Japanese Patent Publication No. 2003-198000 (“Patent Document 3) discloses a CPP-GMR head that is the CPP type head. A lower lead that comes in contact with the sensor film has a convex configuration, and a width that comes in contact with the sensor film of the upper lead is made smaller than the lower lead, to thereby improve an alignment margin and form a fine contact portion. Japanese Patent Publication No. 2004-241763 (“Patent Document 4”) has proposed that in order to prevent the characteristics of the TMR head from being deteriorated due to an annealing process, a film for protecting a wall surface of the sensor film is arranged after the sensor film has been etched.
Also, in order to further increase the output, the sensor per se has been increasingly improved. For example, in the case of the TMR, alumina: Al-Ox has been generally known as a barrier layer. When MgO is used as the barrier layer, another MR ratio is obtained. Also, in the case of the CPP-GMR, an oxidized layer is partially arranged on a part of the sensor film, to thereby improve the MR ratio.
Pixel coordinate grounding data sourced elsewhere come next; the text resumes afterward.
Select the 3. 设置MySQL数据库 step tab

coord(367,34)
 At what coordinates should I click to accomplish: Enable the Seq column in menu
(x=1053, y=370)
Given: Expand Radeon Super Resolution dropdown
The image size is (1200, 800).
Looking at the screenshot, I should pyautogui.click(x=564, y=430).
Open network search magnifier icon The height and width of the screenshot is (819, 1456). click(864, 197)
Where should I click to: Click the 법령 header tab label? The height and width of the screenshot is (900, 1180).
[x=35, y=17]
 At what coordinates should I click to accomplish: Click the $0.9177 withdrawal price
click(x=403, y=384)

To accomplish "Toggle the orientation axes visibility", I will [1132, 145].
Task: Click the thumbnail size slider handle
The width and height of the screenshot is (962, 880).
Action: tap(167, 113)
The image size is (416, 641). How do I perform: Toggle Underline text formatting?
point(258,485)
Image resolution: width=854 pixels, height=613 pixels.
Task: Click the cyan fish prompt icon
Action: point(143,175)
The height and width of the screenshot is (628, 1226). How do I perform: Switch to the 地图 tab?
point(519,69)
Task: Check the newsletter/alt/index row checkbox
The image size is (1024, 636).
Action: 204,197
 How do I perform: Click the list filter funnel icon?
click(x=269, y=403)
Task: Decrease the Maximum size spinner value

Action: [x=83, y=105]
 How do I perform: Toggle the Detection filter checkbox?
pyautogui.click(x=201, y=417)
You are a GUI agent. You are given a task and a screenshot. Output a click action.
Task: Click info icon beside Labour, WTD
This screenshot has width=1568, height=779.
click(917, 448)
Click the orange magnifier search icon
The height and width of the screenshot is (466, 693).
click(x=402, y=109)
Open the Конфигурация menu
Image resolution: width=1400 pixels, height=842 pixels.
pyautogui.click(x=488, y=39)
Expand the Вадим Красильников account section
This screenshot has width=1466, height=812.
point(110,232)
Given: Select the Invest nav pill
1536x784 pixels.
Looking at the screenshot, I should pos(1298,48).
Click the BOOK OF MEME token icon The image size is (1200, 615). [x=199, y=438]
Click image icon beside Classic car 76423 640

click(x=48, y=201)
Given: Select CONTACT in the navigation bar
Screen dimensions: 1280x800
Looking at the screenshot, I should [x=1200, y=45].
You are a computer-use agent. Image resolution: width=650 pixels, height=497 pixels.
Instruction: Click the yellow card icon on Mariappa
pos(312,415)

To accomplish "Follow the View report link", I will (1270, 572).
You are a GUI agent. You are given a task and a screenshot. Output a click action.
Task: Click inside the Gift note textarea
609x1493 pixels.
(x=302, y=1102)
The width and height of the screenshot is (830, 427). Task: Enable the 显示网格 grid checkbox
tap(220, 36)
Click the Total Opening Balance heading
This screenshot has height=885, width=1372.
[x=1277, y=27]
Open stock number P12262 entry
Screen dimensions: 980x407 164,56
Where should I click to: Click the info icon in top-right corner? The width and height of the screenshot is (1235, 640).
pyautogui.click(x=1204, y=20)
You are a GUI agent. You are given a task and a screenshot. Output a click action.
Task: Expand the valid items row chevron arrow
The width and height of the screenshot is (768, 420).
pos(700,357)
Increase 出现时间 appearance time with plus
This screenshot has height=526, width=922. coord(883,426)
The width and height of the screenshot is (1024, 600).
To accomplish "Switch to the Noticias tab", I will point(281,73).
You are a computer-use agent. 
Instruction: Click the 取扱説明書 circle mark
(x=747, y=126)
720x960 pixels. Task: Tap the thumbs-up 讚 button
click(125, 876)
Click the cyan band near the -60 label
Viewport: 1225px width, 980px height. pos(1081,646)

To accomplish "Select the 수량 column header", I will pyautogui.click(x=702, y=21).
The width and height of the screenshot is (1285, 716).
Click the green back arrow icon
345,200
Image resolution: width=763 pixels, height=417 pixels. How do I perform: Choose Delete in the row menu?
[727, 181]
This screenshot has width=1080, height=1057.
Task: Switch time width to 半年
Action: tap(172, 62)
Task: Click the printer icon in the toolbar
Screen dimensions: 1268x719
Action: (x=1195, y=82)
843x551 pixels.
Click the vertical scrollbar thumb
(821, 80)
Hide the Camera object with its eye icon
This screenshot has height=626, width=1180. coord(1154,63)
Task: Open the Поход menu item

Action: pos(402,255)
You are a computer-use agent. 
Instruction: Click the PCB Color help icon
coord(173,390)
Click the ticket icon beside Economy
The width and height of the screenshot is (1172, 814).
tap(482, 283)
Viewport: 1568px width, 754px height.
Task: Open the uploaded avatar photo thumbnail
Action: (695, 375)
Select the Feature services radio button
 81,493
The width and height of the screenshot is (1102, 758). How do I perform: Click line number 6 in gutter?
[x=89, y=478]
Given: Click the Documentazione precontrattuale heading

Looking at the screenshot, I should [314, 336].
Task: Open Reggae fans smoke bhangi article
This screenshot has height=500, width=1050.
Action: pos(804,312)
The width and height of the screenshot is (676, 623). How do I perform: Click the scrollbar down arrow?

In the CPP type head, the upper and lower shields that are used as the magnetic shield also serve as electrodes. Then, an insulator is disposed on a wall surface of the sensor film, and electrodes are disposed on the upper and lower surfaces of the sensor film to allow a current to flow in a direction perpendicular to the film surface. In the case of the above CPP type head structure, an influence of re-deposition that occurs when the sensor film is etched becomes very remarkable. For example, in the case of the TMR head, magnetic layers are disposed on the upper and lower surfaces of a tunneling barrier layer that generates the tunneling effect as the sensor film structure. However, when the re-deposition layer is formed on the etching wall surface of the tunneling barrier layer when the sensor film is etched, the re-deposition layer forms a leak path of the current with the result that the electric resistance and the electric output are significantly decreased.
In the case where the sense current is allowed to flow in the direction perpendicular to the film surface as described above, when an undesired current path, that is, short-circuiting occurs between the upper and lower leads, the current path causes a fatal defect. In particular, the re-deposition in the sensor film etching process as described above is liable to cause the short-circuiting. In order to prevent the short-circuiting that is attributable to the above re-deposition, the re-deposition removal is conducted. However, there is a fear that the sensor film is damaged in the re-deposition removing process. A manufacturing method including the re-deposition removal will be described with reference to FIG. 24. In this example, the TMR film is used as the sensor film. After a track forming resist mask (etching mask) 4 has been formed on the sensor film 3 as shown in FIG. 24(a), an Ar beam is input at an incident angle θA as shown in FIG. 24(b) to etch the TRM film. A re-deposition 33 is formed thicker as the incident angle θA is smaller. In the case where the etching operation has been completed in that state, short-circuiting occurs on the re-deposition 33, to thereby cause the fatal detect. Under the circumstances, as shown in FIG. 24(c), the Ar beam is input to the incident angle θB to remove the re-deposition 33. As usual, the incident angle θB to be used is about 65° to 75°. Because it is difficult to etch only the re-deposition in the re-deposition removing process, the sensor film 3 is slightly etched by the Ar beam. That is, because the sensor film wall surface per se is irradiated with the Ar beam, there is a fear that the magnetic layer and the barrier layer are damaged, and the interface of those multilayer films is damaged.
It appears that the influences of the above re-deposition and damage get further serious by narrowing the tracks in the future. The reason is that, for example, in the case of the re-deposition, the head resistance becomes larger as the tracks are made narrower, and an influence of the resistance reduction due to the re-deposition is increased as much as the head resistance is increased. In the case of the damage, the ratio of the damage to the width or volume of the sensor film becomes large, and the MR ratio appears to be smaller. Also, there is the possibility that the resistance of the damaged portion becomes low as with the re-deposition, and the characteristic deterioration occurs as with the above-mentioned re-deposition.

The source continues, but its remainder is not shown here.